El Citroen tenía la palanca al lado del tablero, hacía un ruido muy particular, siempre daba la impresión de motor ahogado. Mientras iba por Panamericana rumbo a capital él prendía la radio y apretaba la botonera buscando frecuencias hasta que su tía se enojaba y le pegaba con autoridad en la mano. Entonces Germán miraba el piso. Y en el piso, el asfalto de la Panamericana. El proceso de cataforesis no había llegado al Citroen y solía verse el suelo en pequeños círculos oxidados. O en realidad no verse, para ser precisos. La tía ponía Radio Continental, Germán escuchaba las voces y se dormía un poco.

Cuando estaba por llegar al colegio se daba cuenta por el ruido de bocinas del centro. No había diálogo en todo el trayecto. La miraba a su tía que movía los labios como hablando con ella misma, con el ceño fruncido. No preocupada sino ocupada, su mente. Era un gesto que a veces él también hacía. Le gustaba a Germán mirar a la gente, su tia le parecía tan amable desde lo que hacía por él, más allá de si lo transmitía, se sentía protegido de algún modo. En la puerta del colegio Germán puso su brazo arriba del de su tia, quiso jugar. Ella le hizo cosquillas detrás de las orejas y ambos se rieron.

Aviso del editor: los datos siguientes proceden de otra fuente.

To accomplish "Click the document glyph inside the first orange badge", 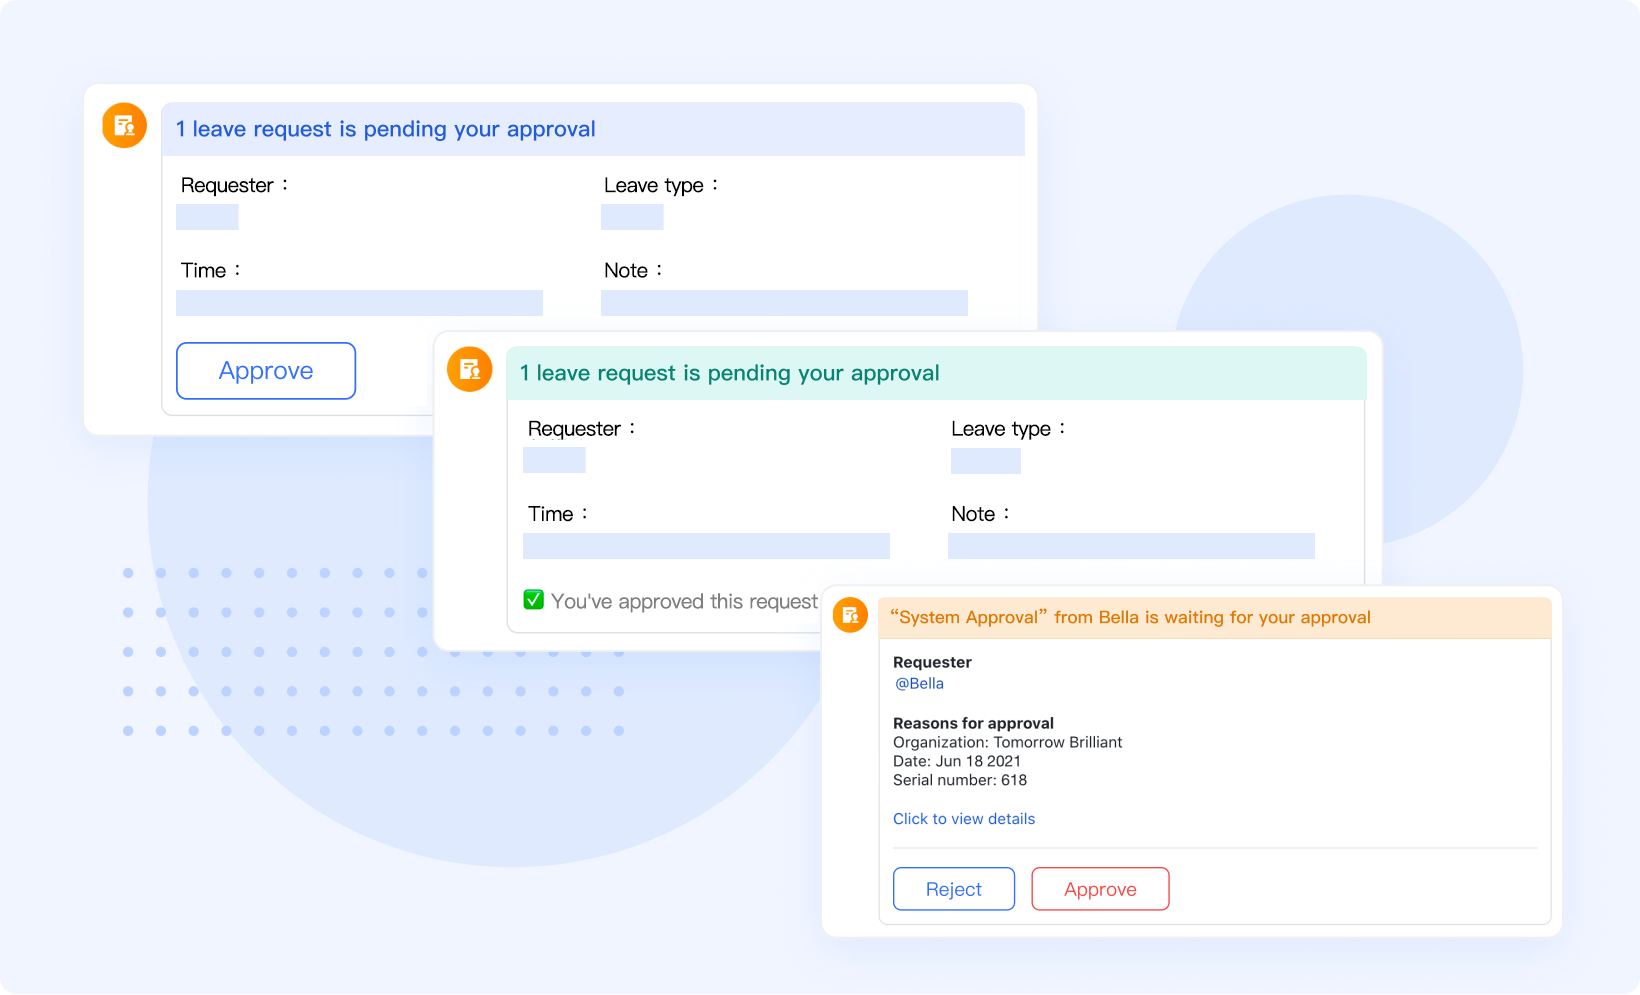I will point(124,125).
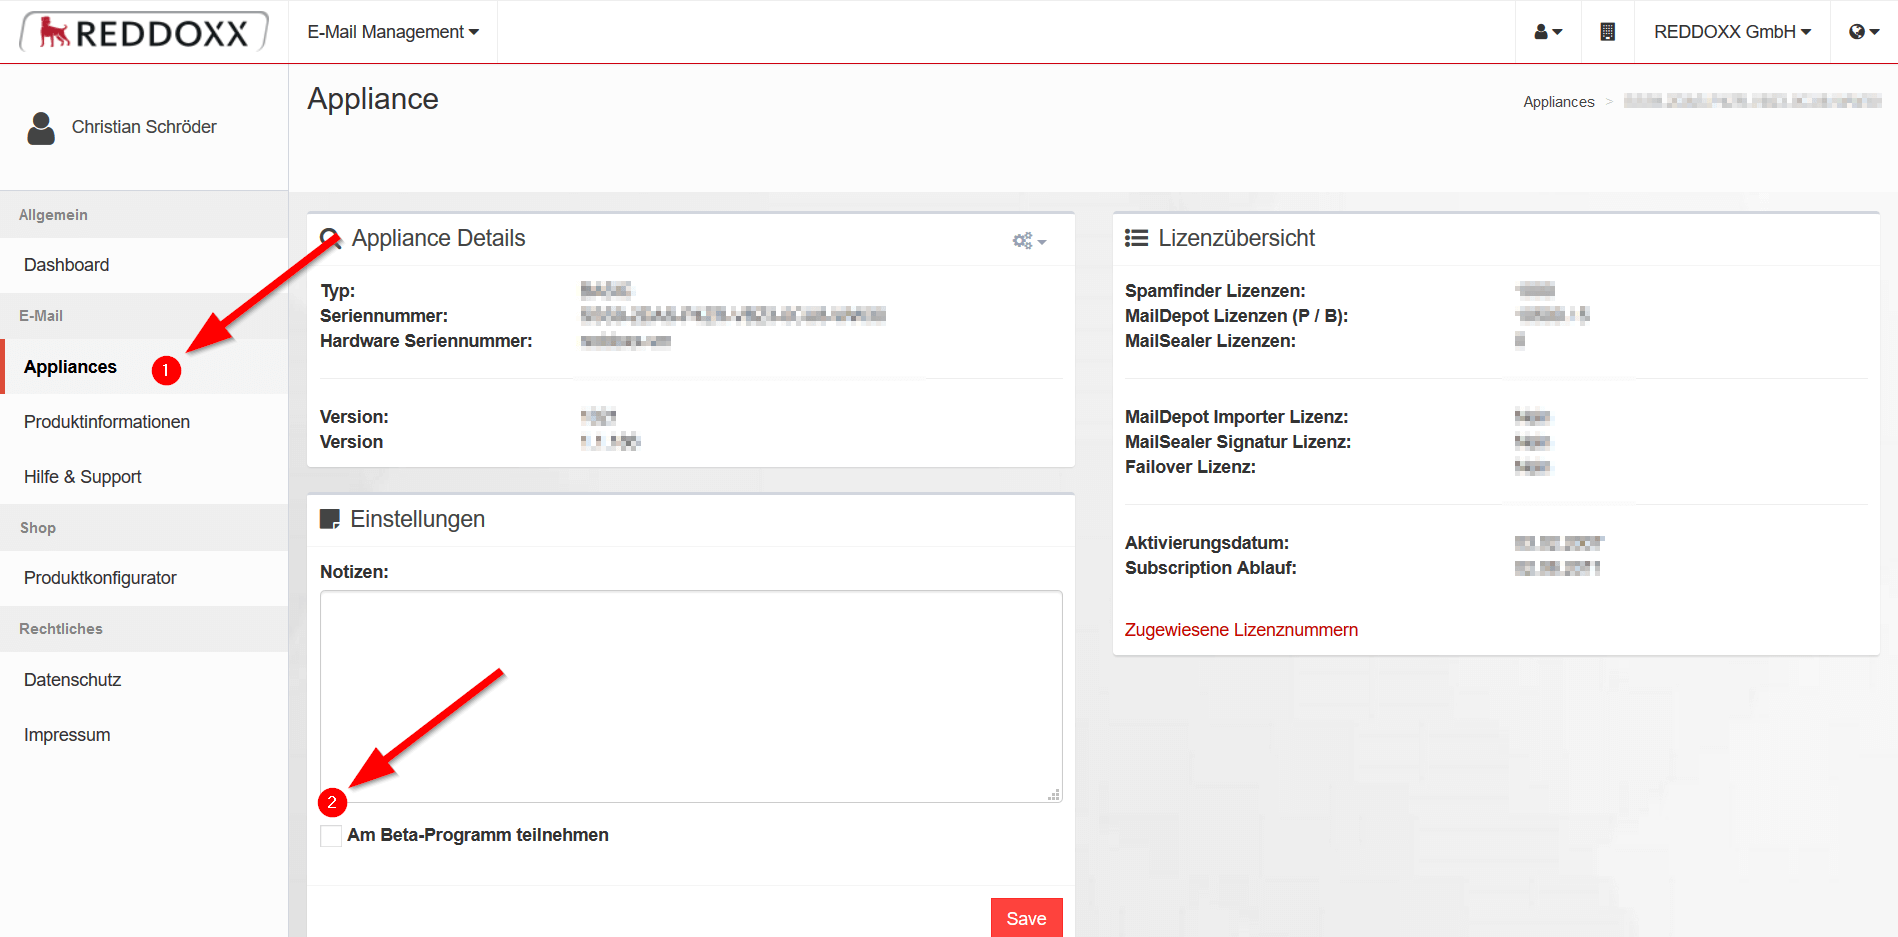Image resolution: width=1898 pixels, height=937 pixels.
Task: Click inside the Notizen text area
Action: pyautogui.click(x=690, y=695)
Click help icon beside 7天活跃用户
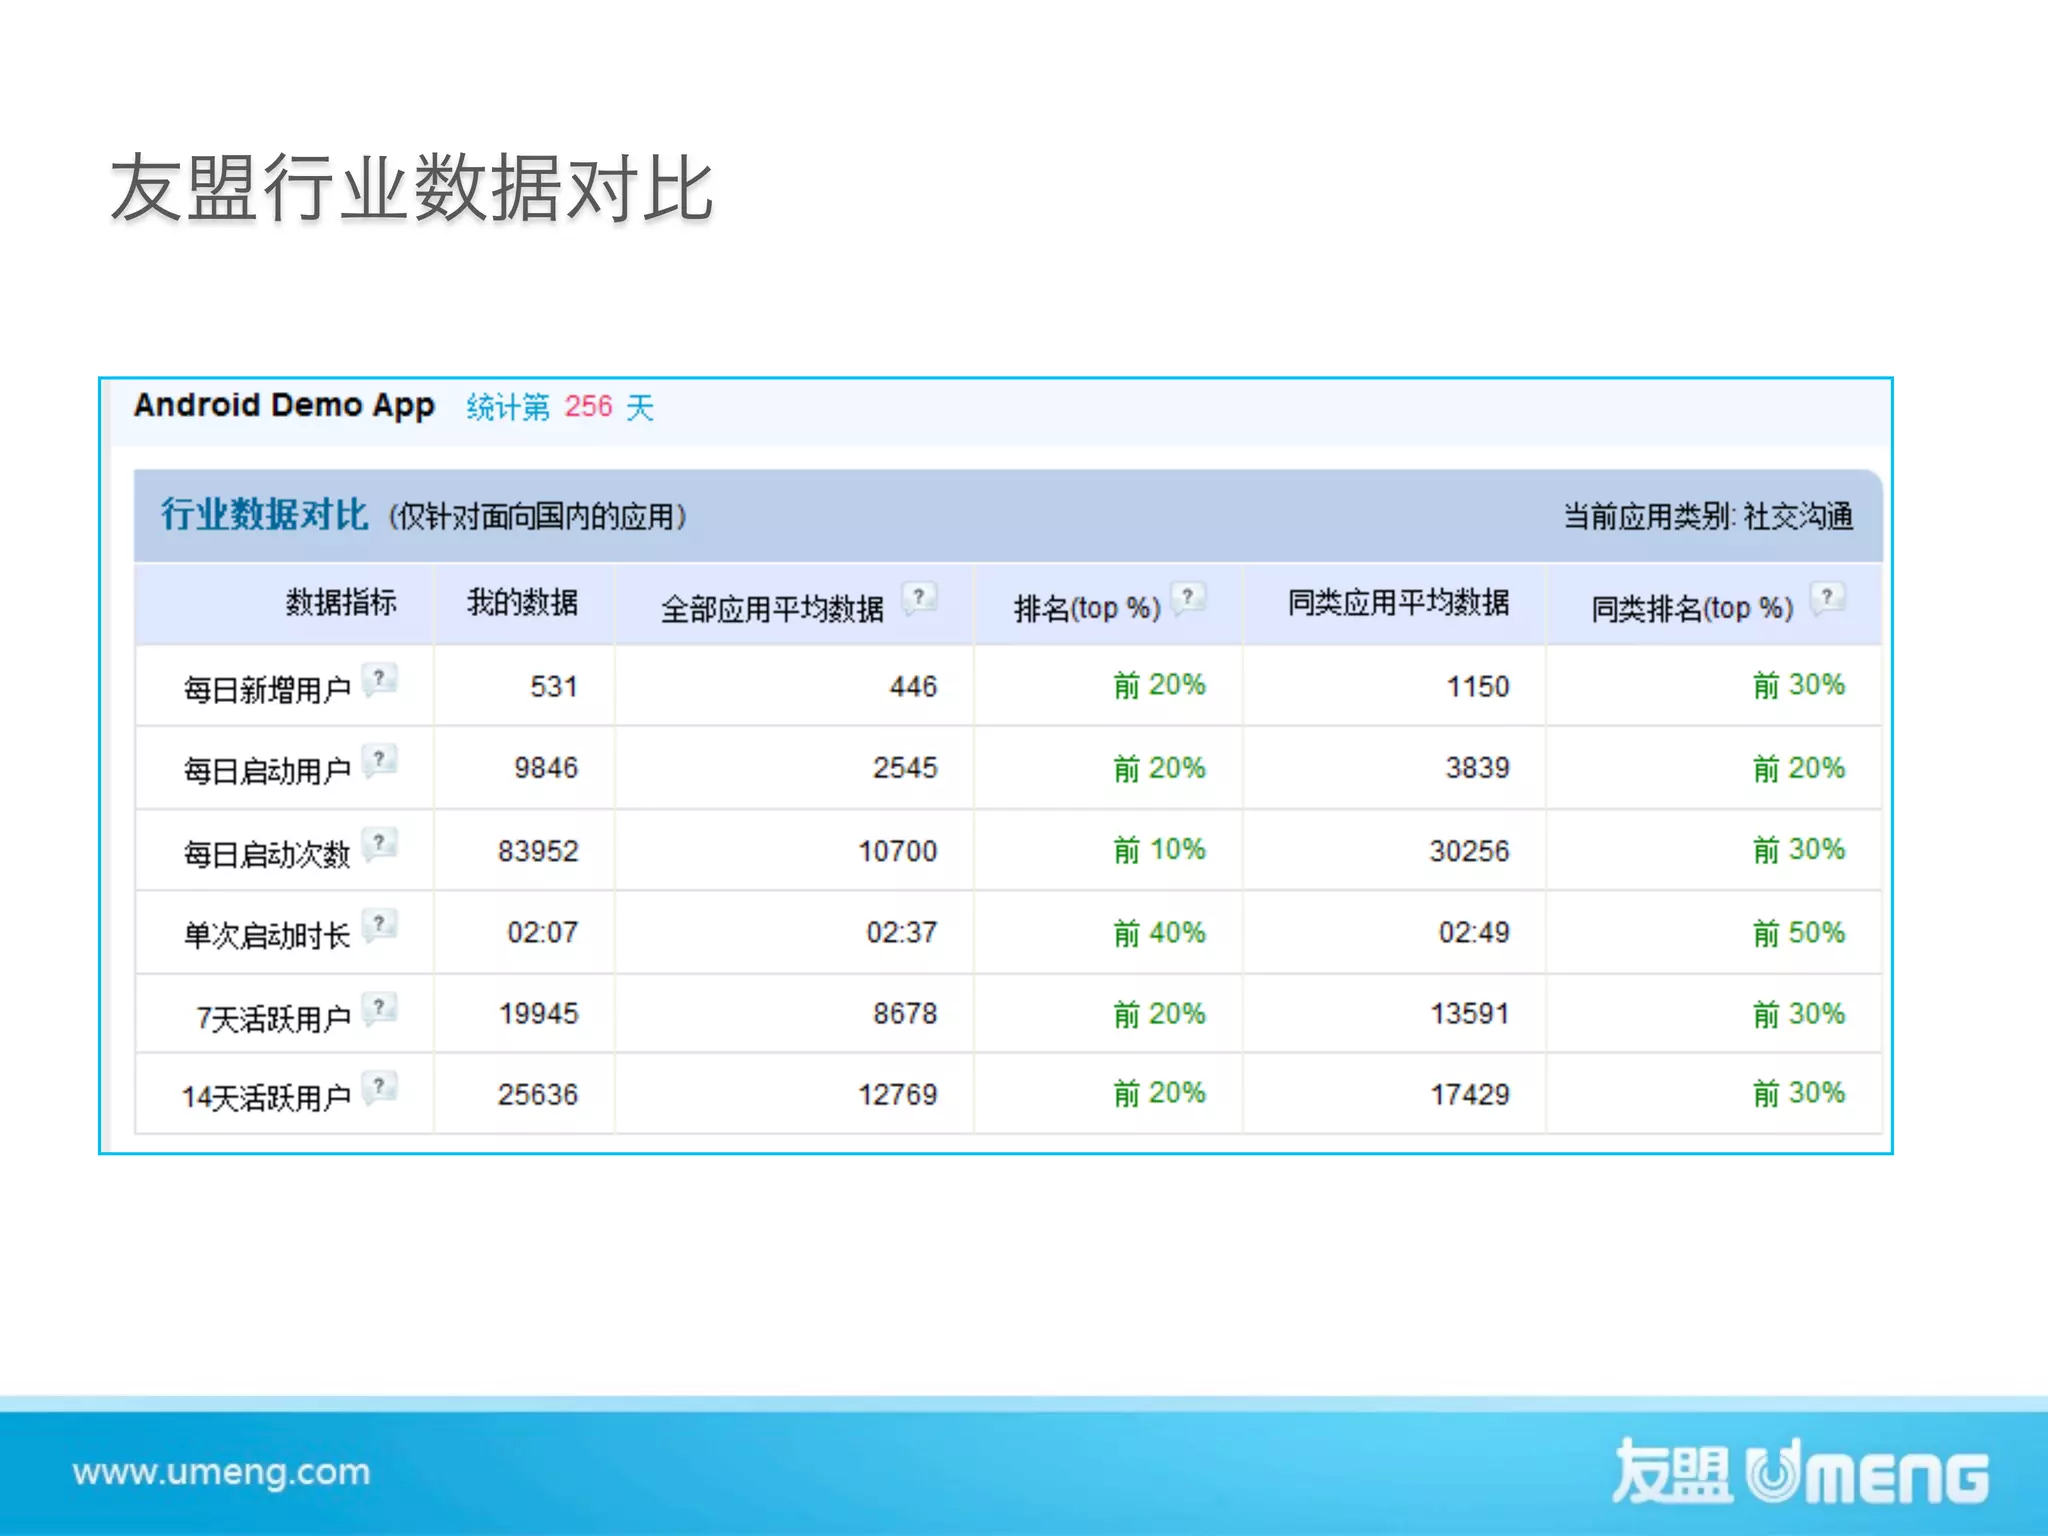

Para él llegaba un gran momento. Bajarse de un auto en la puerta del colegio sentía que era algo parecido a la llegada de Colón a América: todo un acontecimiento que no fuera ni en tren ni en colectivo, lo habitual. Cerraba la puerta con parsimonia para oírla. Germán estaba medio dormido. El cuello de la camisa celeste tenía una ballenita quebrada y se subía, sin solución. Se dio vuelta para saludar a su tia pero ella se estaba yendo, le hizo señas y volvió a parar el auto. Por la ventanilla abierta le dio un beso y el gesto de los dos brazos por sobre los de ella. “¿Por qué tenés ronchas?”. Y Germán le dijo que no lo sabía. “Vos tenés que hablar con los mosquitos a la noche así no te pican, como hago yo. Después te enseño”.

Le guiñó un ojo y él se sintió aliviado de saber que alguien más veía los mosquitos en la casa de su abuela. Por la tarde volviendo en el auto escuchó el plan. Su abuela se iría a comprar y con la casa sola ellos tirarían insecticida sin que se dé cuenta. Esa noche no zumbaron mosquitos y la abuela seguía creyendo que jamás los hubo.

Germán se sintió parte de algo, de una complicidad. Estaba feliz. Con qué poco uno es feliz de verdad, pensaba él al otro día viajando en el Citroen y mirando de nuevo a su tía, hablando en silencio con ella misma. Como él también hacía. Otra complicidad.